Il nuovo testo di legge sulla 'legittima difesa' – approvato dalla Camera dei Deputati e che dovrà superare l’esame del Senato della Repubblica – pone serie problematicità, se letto alla luce dell’insegnamento della Chiesa. Insegnamento appartenente peraltro alla sapienza etica dell’umanità, che la Chiesa fa proprio, approfondisce e trasmette. «La proibizione dell’omicidio – leggiamo nel Catechismo della Chiesa Cattolica – non abroga il diritto di togliere, a un ingiusto aggressore, la possibilità di nuocere».
C’è un diritto alla vita, che comincia da sé: «È legittimo – è ancora il Catechismo a dirci – far rispettare il proprio diritto alla vita. Chi difende la propria vita non si rende colpevole di omicidio, anche se è costretto a infliggere al suo aggressore un colpo mortale ». Questo diritto diventa un dovere nei riguardi degli altri: «La legittima difesa, oltre che un diritto, può essere anche un grave dovere, per chi è responsabile della vita di altri». La difesa della vita altrui – in ragione della sua debolezza, piccolezza, impotenza – «esige che si ponga l’aggressore in stato di non nuocere», con il ricorso, se necessario, anche alla forza. Non intervenire, potendolo fare, configura una complicità omissiva e quindi una colpa. L’esercizio di questo diritto-dovere non è però ad arbitrium, ma «è sottomesso a rigorose condizioni di legittimità morale».
La Chiesa insegna che «si devono considerare con rigore le strette condizioni che giustificano una legittima difesa con la forza». Esse sono essenzialmente tre. La prima è che il ricorso alla forza sia un estremo rimedio. Questo significa che si devono considerare ed esperire prima i mezzi non violenti e meno violenti di dissuasione e di difesa e che questi «si siano rivelati impraticabili o inefficaci ». La seconda è che l’irruzione e la violenza dell’aggressore siano effettive, in atto e non ipotetiche, presunte o possibili. La terza è che la violenza difensiva deve essere proporzionata: non può essere maggiore e causare più mali di quella aggressiva.
Dalla seconda condizione deriva l’illiceità di una violenza preventiva, dalla terza di una violenza vendicativa. Alla luce di questo insegnamento – della logica che lo declina e del buon senso che lo ispira – la legge approvata oggettivamente dà luogo a una deriva arbitraria ed emotivistica della legittima difesa. Arbitraria per annullamento o allentamento delle «rigorose condizioni» di legittimità del ricorso alla forza difensiva. Annullamento/ allentamento provocati dall’introduzione di un «sempre» nell’articolo 1 della nuova legge che modifica quella preesistente.

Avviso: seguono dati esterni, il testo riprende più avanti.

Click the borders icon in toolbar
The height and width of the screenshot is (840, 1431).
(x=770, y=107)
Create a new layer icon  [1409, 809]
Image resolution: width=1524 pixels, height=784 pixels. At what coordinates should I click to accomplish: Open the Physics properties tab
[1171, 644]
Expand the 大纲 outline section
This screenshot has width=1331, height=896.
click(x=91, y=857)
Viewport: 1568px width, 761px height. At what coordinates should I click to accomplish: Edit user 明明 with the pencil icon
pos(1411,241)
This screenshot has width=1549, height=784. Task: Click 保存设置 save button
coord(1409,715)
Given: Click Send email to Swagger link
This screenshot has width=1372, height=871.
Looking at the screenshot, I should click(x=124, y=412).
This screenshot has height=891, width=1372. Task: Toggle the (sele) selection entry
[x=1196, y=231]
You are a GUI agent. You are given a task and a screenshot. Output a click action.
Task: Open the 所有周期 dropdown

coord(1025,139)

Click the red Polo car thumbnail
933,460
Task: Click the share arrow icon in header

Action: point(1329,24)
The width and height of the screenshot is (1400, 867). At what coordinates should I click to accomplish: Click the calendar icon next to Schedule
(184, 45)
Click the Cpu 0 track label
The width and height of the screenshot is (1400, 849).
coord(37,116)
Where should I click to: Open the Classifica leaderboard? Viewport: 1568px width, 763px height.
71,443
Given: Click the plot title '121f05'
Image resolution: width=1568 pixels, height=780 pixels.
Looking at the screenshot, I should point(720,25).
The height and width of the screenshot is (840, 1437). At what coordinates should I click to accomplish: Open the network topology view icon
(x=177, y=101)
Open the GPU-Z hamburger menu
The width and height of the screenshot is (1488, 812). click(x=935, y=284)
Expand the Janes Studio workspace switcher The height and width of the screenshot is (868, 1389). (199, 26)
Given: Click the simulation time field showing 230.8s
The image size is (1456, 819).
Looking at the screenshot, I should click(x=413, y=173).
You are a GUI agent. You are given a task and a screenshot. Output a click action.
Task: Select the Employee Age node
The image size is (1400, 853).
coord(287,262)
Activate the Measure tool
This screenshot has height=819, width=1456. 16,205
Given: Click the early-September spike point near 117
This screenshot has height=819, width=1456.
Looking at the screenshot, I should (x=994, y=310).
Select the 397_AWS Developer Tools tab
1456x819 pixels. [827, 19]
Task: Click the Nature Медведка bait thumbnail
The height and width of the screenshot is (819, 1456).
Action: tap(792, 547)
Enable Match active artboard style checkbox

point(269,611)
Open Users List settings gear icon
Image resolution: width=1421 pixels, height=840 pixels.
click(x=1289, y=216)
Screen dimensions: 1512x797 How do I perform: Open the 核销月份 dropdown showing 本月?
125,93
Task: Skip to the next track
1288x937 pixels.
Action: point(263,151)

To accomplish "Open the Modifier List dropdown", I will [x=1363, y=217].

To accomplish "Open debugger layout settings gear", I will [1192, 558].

Essa considera « sempre in stato di legittima difesa» chi, all’interno del domicilio o di un’attività, si difende da un’azione di terzi «posta in essere con violenza o minaccia di armi o di altri mezzi di coazione fisica». È così decondizionato, svincolato, il ricorso alla forza: esso è a sola e inappellabile discrezione dell’individuo che si sente minacciato. La deriva emotivistica della legge è nell’articolo 2, che esclude la punibilità per chi ricorre alla forza «in stato di grave turbamento, derivante da una situazione di pericolo in atto». C’è qui una sopravalutazione del turbamento emotivo.
Chi in uno stato di pericolo non va incontro a uno sconcerto emotivo? Come poi misurarne la gravità? Per la nuova legge l’alterazione emotiva basta a giustificare e rendere impunibile la violenza difensiva. È così mollata la corda della legittimità dell’uso della forza nella difesa e allargata la strada della giustizia fai-da-te. Certo non va sminuita e trascurata l’esasperazione dei cittadini di fronte ai reati di più diretto 'allarme sociale'. La risposta in uno Stato di diritto però non viene da un allargamento o da uno strappo delle maglie della legittima difesa. Viene da una legalità preventiva e punitiva del crimine secondo diritto e giustizia. Legalità che dà sicurezze e certezze ai cittadini, piuttosto che indurli ad armarsi e farsi giustizia da sé.